— Your assignment —
Each entry below needs to be reproduced exactly as given.

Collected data
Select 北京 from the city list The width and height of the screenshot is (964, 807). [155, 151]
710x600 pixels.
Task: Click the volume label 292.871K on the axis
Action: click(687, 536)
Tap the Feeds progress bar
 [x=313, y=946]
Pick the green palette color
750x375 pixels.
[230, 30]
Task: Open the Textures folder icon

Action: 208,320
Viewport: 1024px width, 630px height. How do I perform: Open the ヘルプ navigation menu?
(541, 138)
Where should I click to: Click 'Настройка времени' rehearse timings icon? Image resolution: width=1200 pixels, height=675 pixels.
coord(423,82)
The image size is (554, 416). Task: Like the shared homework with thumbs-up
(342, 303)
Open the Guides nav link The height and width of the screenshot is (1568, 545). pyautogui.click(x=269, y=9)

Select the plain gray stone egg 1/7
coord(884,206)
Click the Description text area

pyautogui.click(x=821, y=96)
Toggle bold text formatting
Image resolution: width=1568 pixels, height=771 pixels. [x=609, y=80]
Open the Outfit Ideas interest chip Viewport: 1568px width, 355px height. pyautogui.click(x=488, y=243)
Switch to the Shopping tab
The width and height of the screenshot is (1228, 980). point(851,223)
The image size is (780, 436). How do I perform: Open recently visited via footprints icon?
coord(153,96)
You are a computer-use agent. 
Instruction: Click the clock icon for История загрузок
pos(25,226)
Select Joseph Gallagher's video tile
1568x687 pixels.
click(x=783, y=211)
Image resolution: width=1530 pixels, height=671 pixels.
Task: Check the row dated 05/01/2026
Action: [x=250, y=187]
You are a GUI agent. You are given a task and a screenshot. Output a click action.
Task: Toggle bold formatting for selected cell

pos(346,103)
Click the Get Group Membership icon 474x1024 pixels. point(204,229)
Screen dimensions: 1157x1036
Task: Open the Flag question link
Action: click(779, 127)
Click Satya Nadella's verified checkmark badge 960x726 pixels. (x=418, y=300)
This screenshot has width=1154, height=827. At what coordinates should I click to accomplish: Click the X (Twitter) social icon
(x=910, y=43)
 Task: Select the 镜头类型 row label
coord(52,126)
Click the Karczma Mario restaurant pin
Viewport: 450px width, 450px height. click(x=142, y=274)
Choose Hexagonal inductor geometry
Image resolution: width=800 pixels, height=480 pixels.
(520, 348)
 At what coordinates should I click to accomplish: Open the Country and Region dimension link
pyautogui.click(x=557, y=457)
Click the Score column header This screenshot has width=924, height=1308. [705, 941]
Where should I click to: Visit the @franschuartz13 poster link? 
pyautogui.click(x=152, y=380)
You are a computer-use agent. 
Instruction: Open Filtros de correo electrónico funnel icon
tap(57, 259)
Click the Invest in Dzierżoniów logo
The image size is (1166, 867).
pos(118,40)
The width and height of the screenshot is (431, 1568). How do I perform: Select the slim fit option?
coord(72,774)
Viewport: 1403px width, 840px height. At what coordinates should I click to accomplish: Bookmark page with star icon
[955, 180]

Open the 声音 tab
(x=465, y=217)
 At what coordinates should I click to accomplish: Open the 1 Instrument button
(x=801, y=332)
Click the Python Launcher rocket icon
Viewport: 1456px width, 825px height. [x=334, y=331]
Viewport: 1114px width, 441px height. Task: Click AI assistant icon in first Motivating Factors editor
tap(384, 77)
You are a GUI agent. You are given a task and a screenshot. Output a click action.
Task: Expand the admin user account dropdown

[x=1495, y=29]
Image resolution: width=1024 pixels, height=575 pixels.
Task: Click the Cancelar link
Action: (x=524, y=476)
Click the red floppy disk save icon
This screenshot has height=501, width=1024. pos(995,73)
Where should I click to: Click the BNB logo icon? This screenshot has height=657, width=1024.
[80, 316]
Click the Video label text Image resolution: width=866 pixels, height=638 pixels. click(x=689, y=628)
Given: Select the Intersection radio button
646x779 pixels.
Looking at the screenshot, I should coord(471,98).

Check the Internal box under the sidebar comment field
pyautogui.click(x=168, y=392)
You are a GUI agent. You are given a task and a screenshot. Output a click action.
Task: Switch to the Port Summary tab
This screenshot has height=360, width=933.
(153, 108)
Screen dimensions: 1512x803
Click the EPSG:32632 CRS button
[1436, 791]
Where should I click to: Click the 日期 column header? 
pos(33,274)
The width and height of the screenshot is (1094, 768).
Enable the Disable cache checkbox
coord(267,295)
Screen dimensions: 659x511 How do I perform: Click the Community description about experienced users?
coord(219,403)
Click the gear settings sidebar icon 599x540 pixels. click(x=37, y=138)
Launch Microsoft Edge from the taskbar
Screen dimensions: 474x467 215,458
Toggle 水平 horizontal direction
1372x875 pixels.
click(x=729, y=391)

— Reply —
Select 北京 from the city list The width and height of the screenshot is (964, 807). [155, 151]
710x600 pixels.
Task: Click the volume label 292.871K on the axis
Action: click(687, 536)
Tap the Feeds progress bar
 [x=313, y=946]
Pick the green palette color
750x375 pixels.
[230, 30]
Task: Open the Textures folder icon

Action: 208,320
Viewport: 1024px width, 630px height. How do I perform: Open the ヘルプ navigation menu?
(541, 138)
Where should I click to: Click 'Настройка времени' rehearse timings icon? Image resolution: width=1200 pixels, height=675 pixels.
coord(423,82)
The image size is (554, 416). Task: Like the shared homework with thumbs-up
(342, 303)
Open the Guides nav link The height and width of the screenshot is (1568, 545). pyautogui.click(x=269, y=9)

Select the plain gray stone egg 1/7
coord(884,206)
Click the Description text area

pyautogui.click(x=821, y=96)
Toggle bold text formatting
Image resolution: width=1568 pixels, height=771 pixels. [x=609, y=80]
Open the Outfit Ideas interest chip Viewport: 1568px width, 355px height. pyautogui.click(x=488, y=243)
Switch to the Shopping tab
The width and height of the screenshot is (1228, 980). point(851,223)
The image size is (780, 436). How do I perform: Open recently visited via footprints icon?
coord(153,96)
You are a computer-use agent. 
Instruction: Click the clock icon for История загрузок
pos(25,226)
Select Joseph Gallagher's video tile
1568x687 pixels.
click(x=783, y=211)
Image resolution: width=1530 pixels, height=671 pixels.
Task: Check the row dated 05/01/2026
Action: [x=250, y=187]
You are a GUI agent. You are given a task and a screenshot. Output a click action.
Task: Toggle bold formatting for selected cell

pos(346,103)
Click the Get Group Membership icon 474x1024 pixels. point(204,229)
Screen dimensions: 1157x1036
Task: Open the Flag question link
Action: click(779, 127)
Click Satya Nadella's verified checkmark badge 960x726 pixels. (x=418, y=300)
This screenshot has width=1154, height=827. At what coordinates should I click to accomplish: Click the X (Twitter) social icon
(x=910, y=43)
 Task: Select the 镜头类型 row label
coord(52,126)
Click the Karczma Mario restaurant pin
Viewport: 450px width, 450px height. click(x=142, y=274)
Choose Hexagonal inductor geometry
Image resolution: width=800 pixels, height=480 pixels.
(520, 348)
 At what coordinates should I click to accomplish: Open the Country and Region dimension link
pyautogui.click(x=557, y=457)
Click the Score column header This screenshot has width=924, height=1308. [705, 941]
Where should I click to: Visit the @franschuartz13 poster link? 
pyautogui.click(x=152, y=380)
You are a computer-use agent. 
Instruction: Open Filtros de correo electrónico funnel icon
tap(57, 259)
Click the Invest in Dzierżoniów logo
The image size is (1166, 867).
pos(118,40)
The width and height of the screenshot is (431, 1568). How do I perform: Select the slim fit option?
coord(72,774)
Viewport: 1403px width, 840px height. At what coordinates should I click to accomplish: Bookmark page with star icon
[955, 180]

Open the 声音 tab
(x=465, y=217)
 At what coordinates should I click to accomplish: Open the 1 Instrument button
(x=801, y=332)
Click the Python Launcher rocket icon
Viewport: 1456px width, 825px height. [x=334, y=331]
Viewport: 1114px width, 441px height. Task: Click AI assistant icon in first Motivating Factors editor
tap(384, 77)
You are a GUI agent. You are given a task and a screenshot. Output a click action.
Task: Expand the admin user account dropdown

[x=1495, y=29]
Image resolution: width=1024 pixels, height=575 pixels.
Task: Click the Cancelar link
Action: (x=524, y=476)
Click the red floppy disk save icon
This screenshot has height=501, width=1024. pos(995,73)
Where should I click to: Click the BNB logo icon? This screenshot has height=657, width=1024.
[80, 316]
Click the Video label text Image resolution: width=866 pixels, height=638 pixels. click(x=689, y=628)
Given: Select the Intersection radio button
646x779 pixels.
Looking at the screenshot, I should coord(471,98).

Check the Internal box under the sidebar comment field
pyautogui.click(x=168, y=392)
You are a GUI agent. You are given a task and a screenshot. Output a click action.
Task: Switch to the Port Summary tab
This screenshot has height=360, width=933.
(153, 108)
Screen dimensions: 1512x803
Click the EPSG:32632 CRS button
[1436, 791]
Where should I click to: Click the 日期 column header? 
pos(33,274)
The width and height of the screenshot is (1094, 768).
Enable the Disable cache checkbox
coord(267,295)
Screen dimensions: 659x511 How do I perform: Click the Community description about experienced users?
coord(219,403)
Click the gear settings sidebar icon 599x540 pixels. click(x=37, y=138)
Launch Microsoft Edge from the taskbar
Screen dimensions: 474x467 215,458
Toggle 水平 horizontal direction
1372x875 pixels.
click(x=729, y=391)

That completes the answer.